ESLint and Prettier for a better team collaboration
When we work in a team of developers we all have our way of programming which may end up with an archaeology type of codebase, where we can guess who has written which part just by the way the code is formatted. You get distracted when you read the code due to a stylistic difference, and you lose time in PRs for nitpicking feedback. The code is also harder to maintain since you may end up with Git diffs related only to formatting. For these reasons, it’s important to share the same coding style.
Luckily the process of making sure that all code follows the same style is easily automated. Linting and formatting before committing the code ensure that it looks the same, no matter who writes it.

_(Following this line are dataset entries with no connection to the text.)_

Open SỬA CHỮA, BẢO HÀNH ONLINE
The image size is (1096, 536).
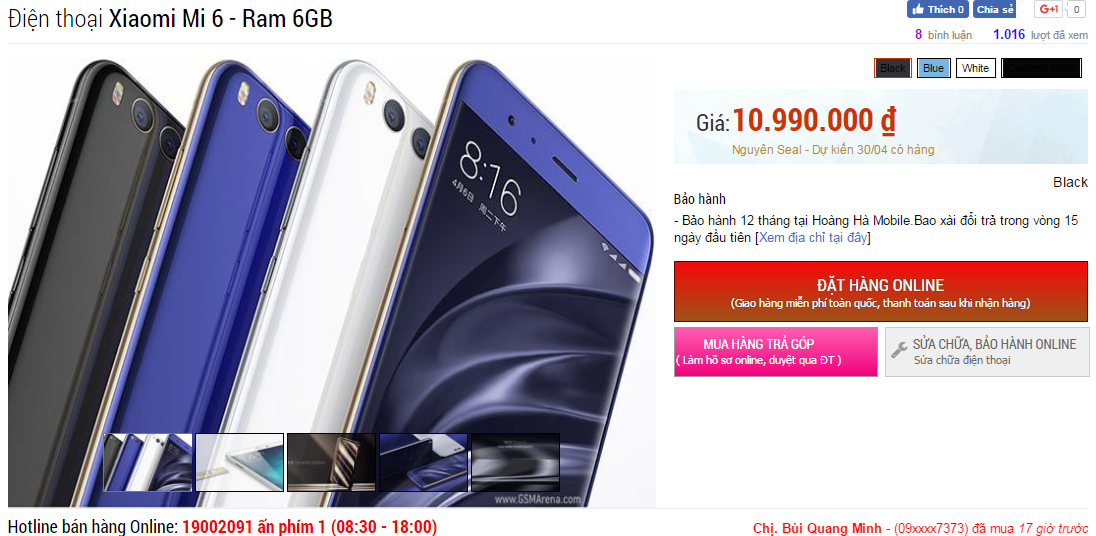coord(986,352)
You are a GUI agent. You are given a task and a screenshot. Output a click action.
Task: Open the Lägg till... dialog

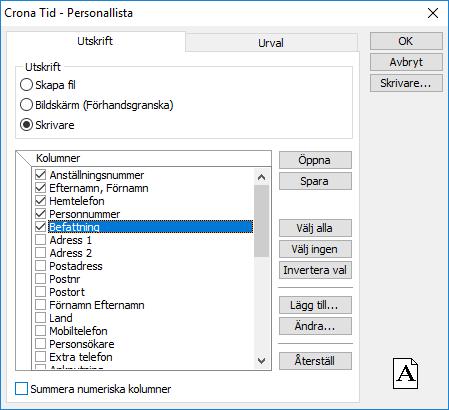(315, 305)
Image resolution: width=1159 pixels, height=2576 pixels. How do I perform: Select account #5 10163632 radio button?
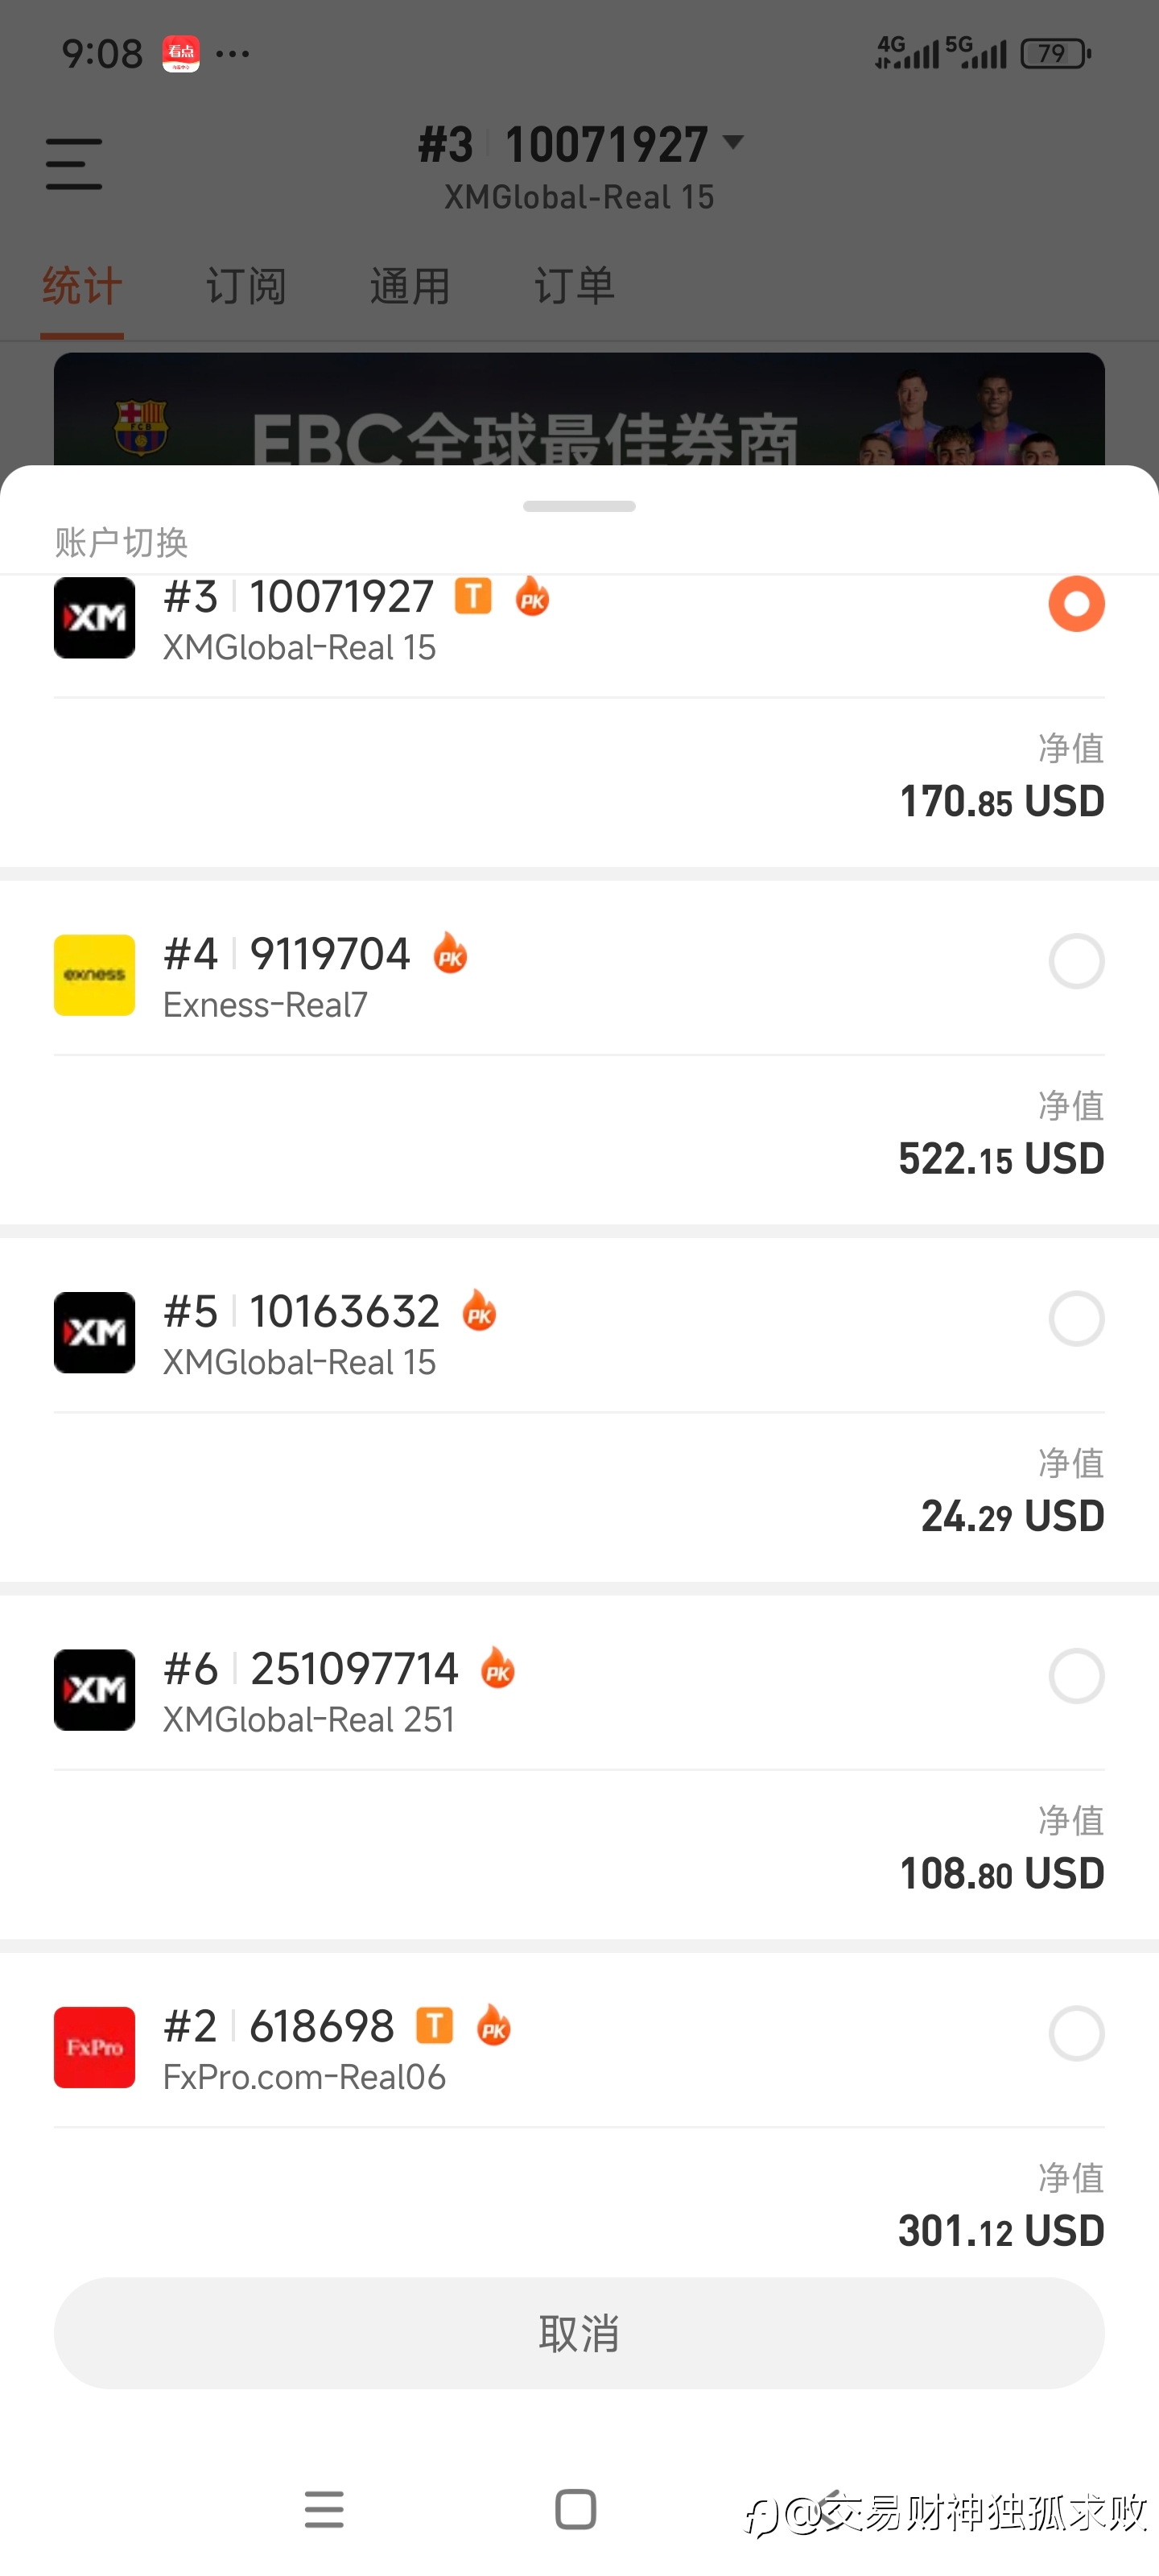(x=1076, y=1319)
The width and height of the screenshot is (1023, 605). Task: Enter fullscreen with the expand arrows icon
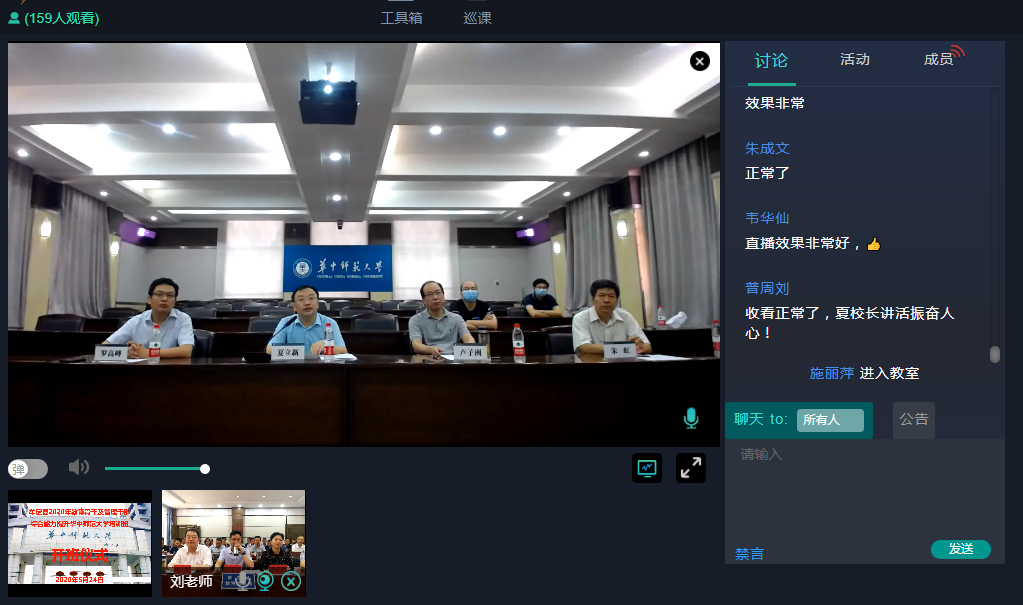pos(691,468)
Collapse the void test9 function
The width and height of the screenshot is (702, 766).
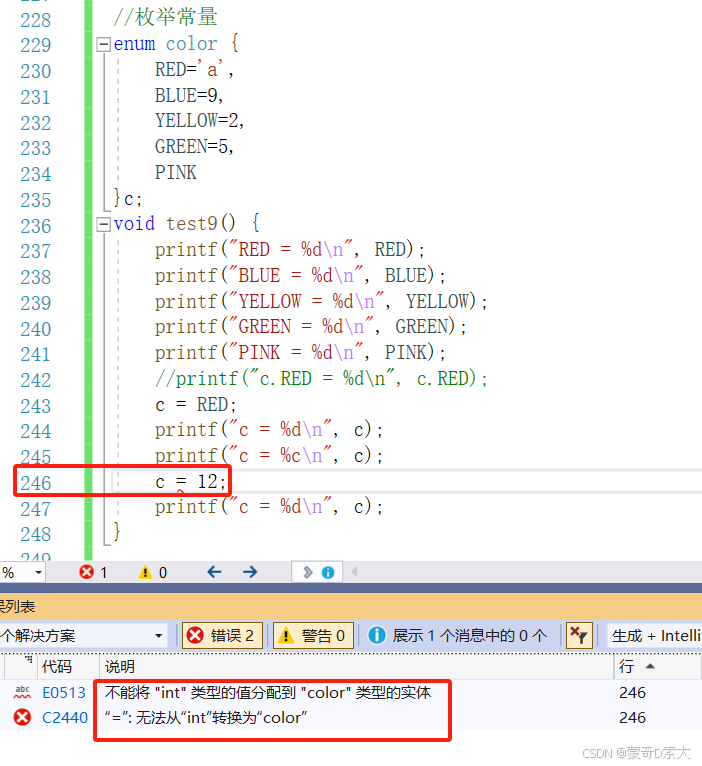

At Acast, we have decided to use ESLint coupled with Prettier. ESLint is a JavaScript linting and style checking tool that warns you when your code is not following given rules, but it doesn’t reformat your code. That’s where Prettier comes into play. Prettier is a fantastic tool that entirely takes the responsibility to format your code. It’s opinionated which means it has only a few settings you can customize. Moreover, it is well integrated with ESLint, so it’s possible to run Prettier via eslint --fix
command, which reduces the number of commands that you have to run to lint and format the codebase. Additionally, we chose to use the ESLint config from Airbnb because it’s popular amongst the JavaScript community and to avoid lengthy discussions around what rules we should define in our config. We want to override as few rules as possible to avoid entering lengthy debates loop for little reward.
How to use it.
To include it into your project, you can check the README file in the eslint-config-acast project or do these two steps:
Install the needed packages:
npm install --save-dev eslint-config-acast eslint prettier
Create a .eslintrc file and add the following to it:
{
"extends": "acast"
}
And you are good to go!
Automate all the things!
To be able to lint your changes before committing I recommend to use lint-staged and husky. They allow you to run npm tasks on Git hooks events, in our case in precommit
hook.
npm install --save-dev husky lint-staged
In your package.json
:
{
"husky": {
"hooks": {
"pre-commit": "lint-staged"
}
},
"lint-staged": {
"*.js": ["eslint --fix", "git add", "eslint --max-warnings=0"]
}
}
Now, every time you commit a change, lint-staged
runs eslint
against files that have been staged to fix formatting changes. Then, it stages them back and runs eslint
again to detect other errors. The commit is aborted if there is an error.